Author: Emily Tang
The BRB Bottomline
With more time now than ever to sit at home, microwave some popcorn, and turn on a show, quarantine has undoubtedly impacted all of our daily routines. Whether it is following along to workout videos on Youtube or binging an entire season of your favorite series on Netflix, more likely than not, you have contributed to the rising popularity of digital video streaming throughout the past couple of months. Although media corporations such as Disney+ have taken full advantage of this seemingly unstoppable upward trend, the inevitable reopening of universities, offices, and theaters could have the ability to halt this “happily ever after” fantasy for streaming services.
Just keep streaming, Just keep streaming…
While music streaming has decreased since mid-March, video streaming has been increasing since the beginning of the COVID-19 pandemic. Consumers are spending more time and money on video subscriptions, generating an overall 63% rise in streaming services usage in the second quarter of 2020. Furthermore, despite subscription fatigue, with more time at home, many consumers report that they are motivated to maximize streaming value by taking advantage of their subscription as much as possible.
Disney+ has seen one of the biggest boosts in subscriptions during the pandemic. The New York Times explains that “powered by the release of “Hamilton”, Disney+ has about 60.5 million subscribers, hitting its initial five-year goal after only nine months in operation” (New York Times 2020). The pandemic has allowed for more consumers to enjoy the service with 68% of US adults reporting that they have increased their time spent on Disney+ since before the coronavirus outbreak.
To post-COVID, and beyond!
Although there is speculation surrounding the continued dominance of video streaming services, there is strong evidence supporting their prevalence amongst consumers even after lockdown regulations are relaxed in the US.
According to McKinsey, although consumers are anticipated to pull back spending in some categories post-COVID, within the US, “home entertainment”, including streaming subscriptions, is still a category that most Americans will be increasing their spending on. The growth in customers purchasing for “home entertainment” won’t be as rapid but will still be consistently present.

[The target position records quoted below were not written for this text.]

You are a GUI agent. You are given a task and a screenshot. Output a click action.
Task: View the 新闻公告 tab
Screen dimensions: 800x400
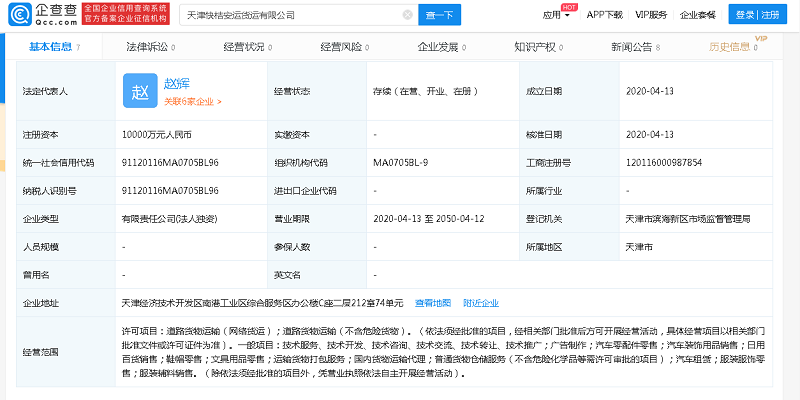tap(632, 47)
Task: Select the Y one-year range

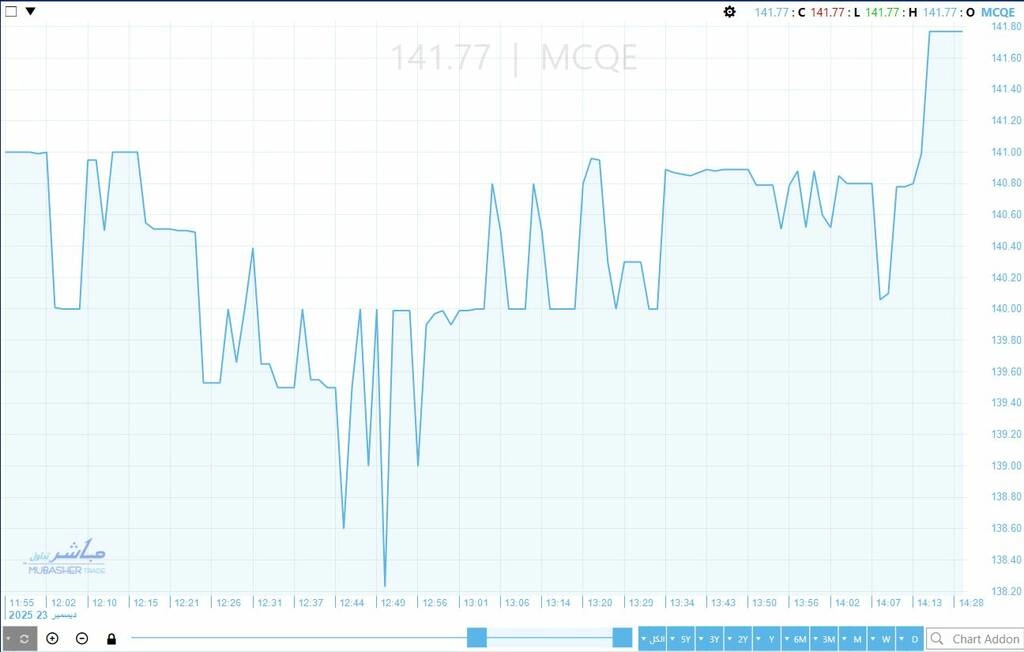Action: 768,639
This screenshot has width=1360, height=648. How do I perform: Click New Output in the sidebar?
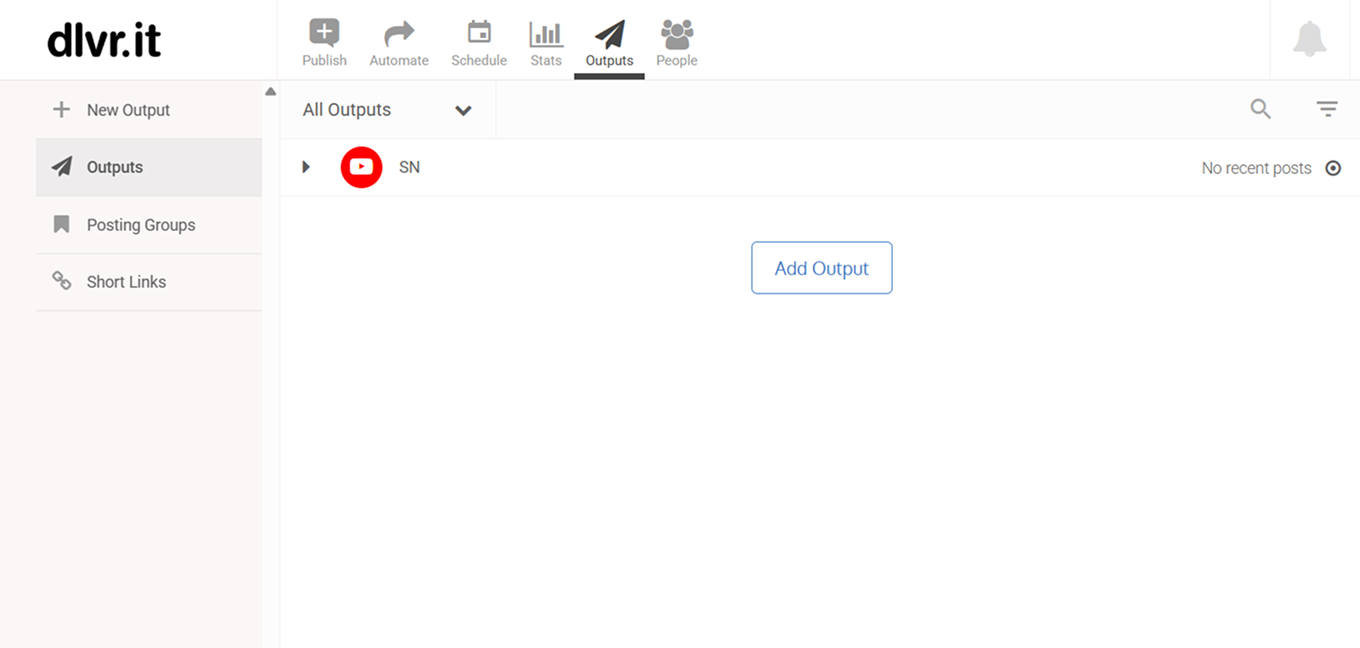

Some suggest that this continued trend could be due to hesitation many US consumers have regarding their return to in person- live events such as movie theaters, sporting events, etc.. In fact, a study conducted by Deloitte found that over one-third of consumers reported they wouldn’t be comfortable for more than six months when it comes to going to live events. Deloitte explains that although “this is just a snapshot in time, it underscores the public’s anxiety and uncertainty.” Luckily for Netflix and Disney+, consumers will be more cautious when heading back to their local movie theaters and are predicted to still largely depend on their home entertainment systems overall.
Nonetheless, as more people head back to work and return to their busy schedules, individuals will undoubtedly have less time to sit at home and stream TV shows. Therefore, challenges will still be present when it comes to retaining the amount of subscribers the services have gained over the past couple months. Additionally, as financial struggles faced by households are prologoned (and in many cases worsened) with the US being unable to contain coronavirus cases, more individuals are facing financial burdens and putting unnecessary costs, such as their Netflix subscription, on the back burner. “Consumers who lost income during the COVID-19 pandemic were more than twice as likely to cancel a service because of cost compared to those whose income was unchanged.” (Deloitte)
Cue the Next Episode
With the unpredictability and lack of precedence in regards to the post-COVID realm, it is difficult to gauge the exact response streaming services will receive from consumers. However, it is safe to say that the rise in and reliance on video subscriptions is a trend that will continue to climb upwards. Despite the inevitable return of movie theaters, “at home” streaming would continue to have its place in entertainment. So sit back, relax, and enjoy the show because the streaming services that we all love and cherish are here to stay.
Emily is currently a sophomore intending to major in Economics and Business Administration. Her field interests include analyzing current trends within the market amongst local businesses and consumer purchasing patterns. She is also facsinated by the tech start-up industry that seems to dominate the Bay Area. In her free time, Emily enjoys portrait photography and trying new restaurants near campus.